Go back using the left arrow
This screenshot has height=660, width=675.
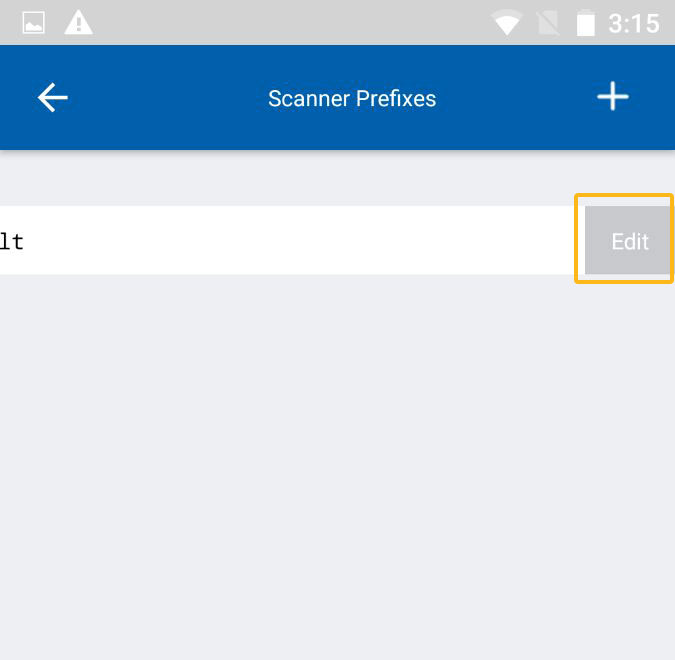52,97
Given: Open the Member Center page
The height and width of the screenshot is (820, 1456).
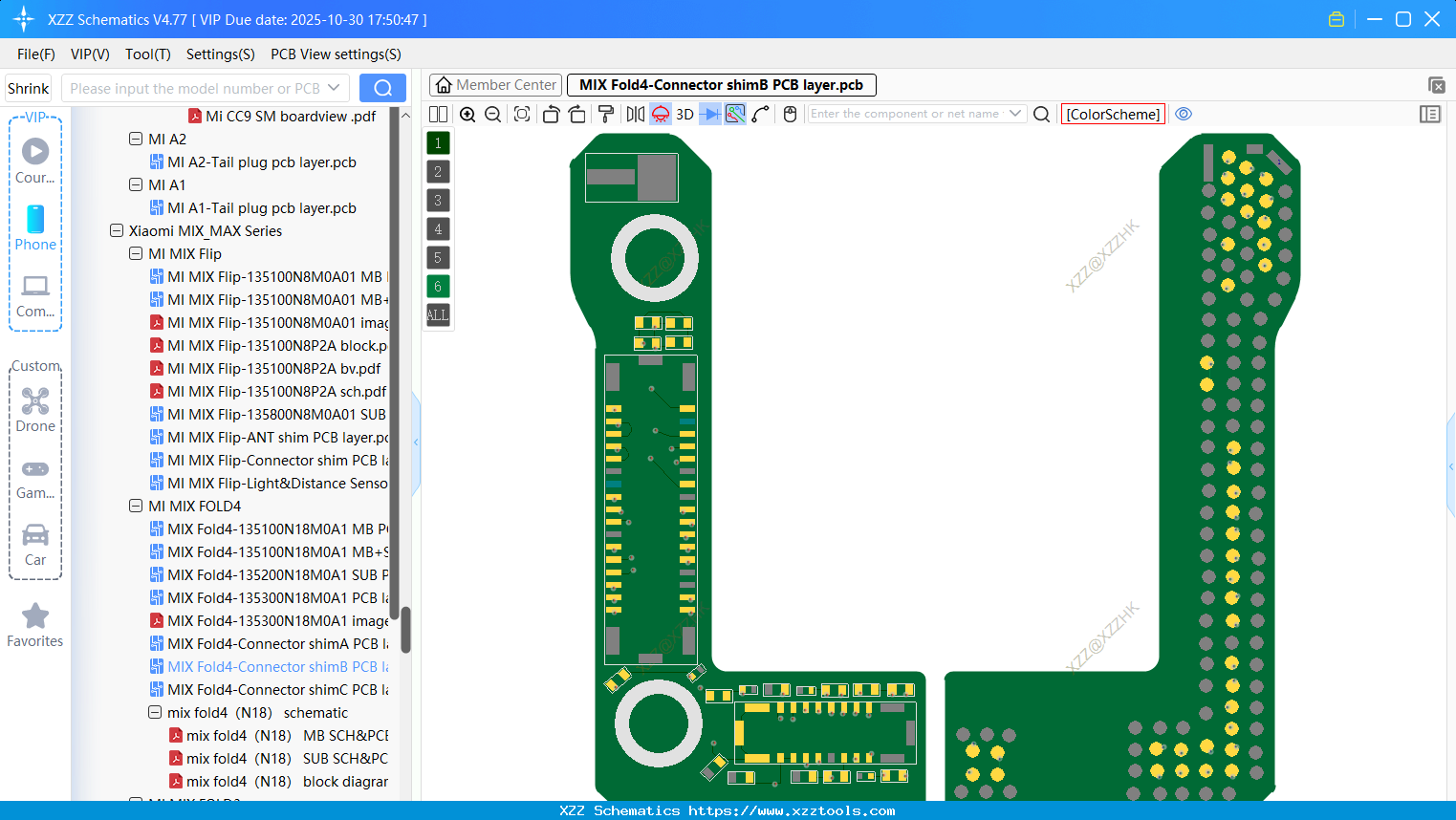Looking at the screenshot, I should tap(495, 84).
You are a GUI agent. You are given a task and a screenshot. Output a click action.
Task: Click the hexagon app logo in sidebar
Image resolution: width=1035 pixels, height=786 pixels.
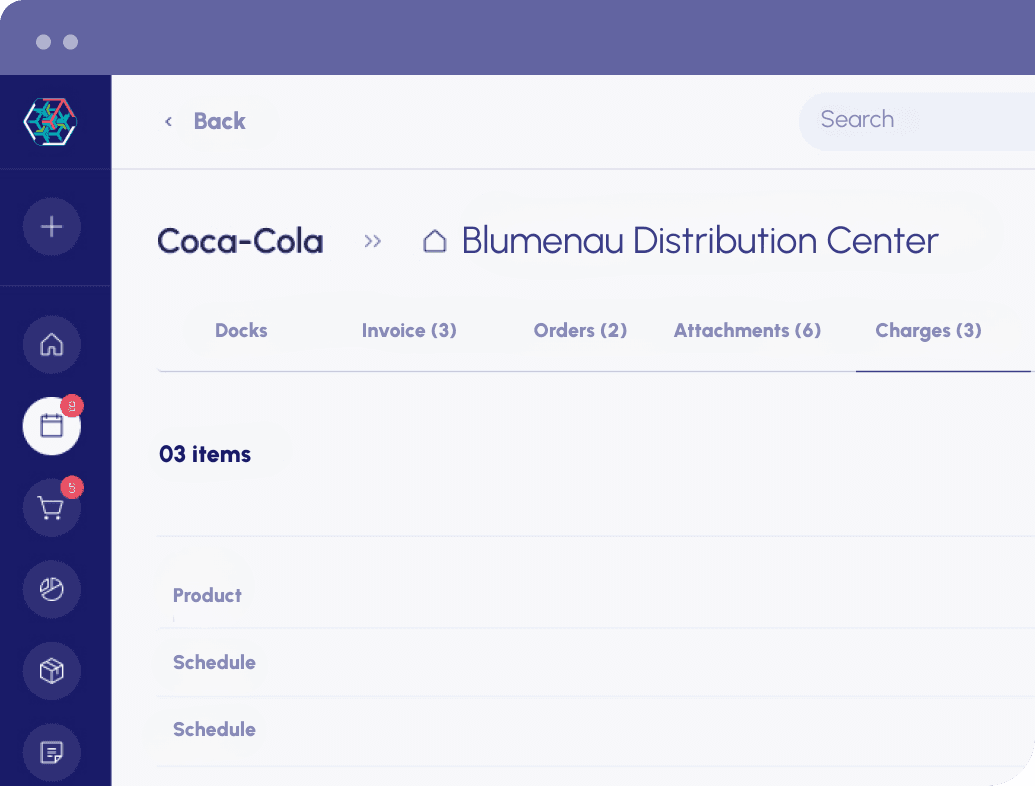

☆ ☆ ☆

_GIVEN EXERCISE_
Reproduce the text of all the records above word for word, omitting the pictures.

_CORRECT RESULT_
Go back using the left arrow
This screenshot has height=660, width=675.
52,97
Given: Open the Member Center page
The height and width of the screenshot is (820, 1456).
Looking at the screenshot, I should tap(495, 84).
You are a GUI agent. You are given a task and a screenshot. Output a click action.
Task: Click the hexagon app logo in sidebar
Image resolution: width=1035 pixels, height=786 pixels.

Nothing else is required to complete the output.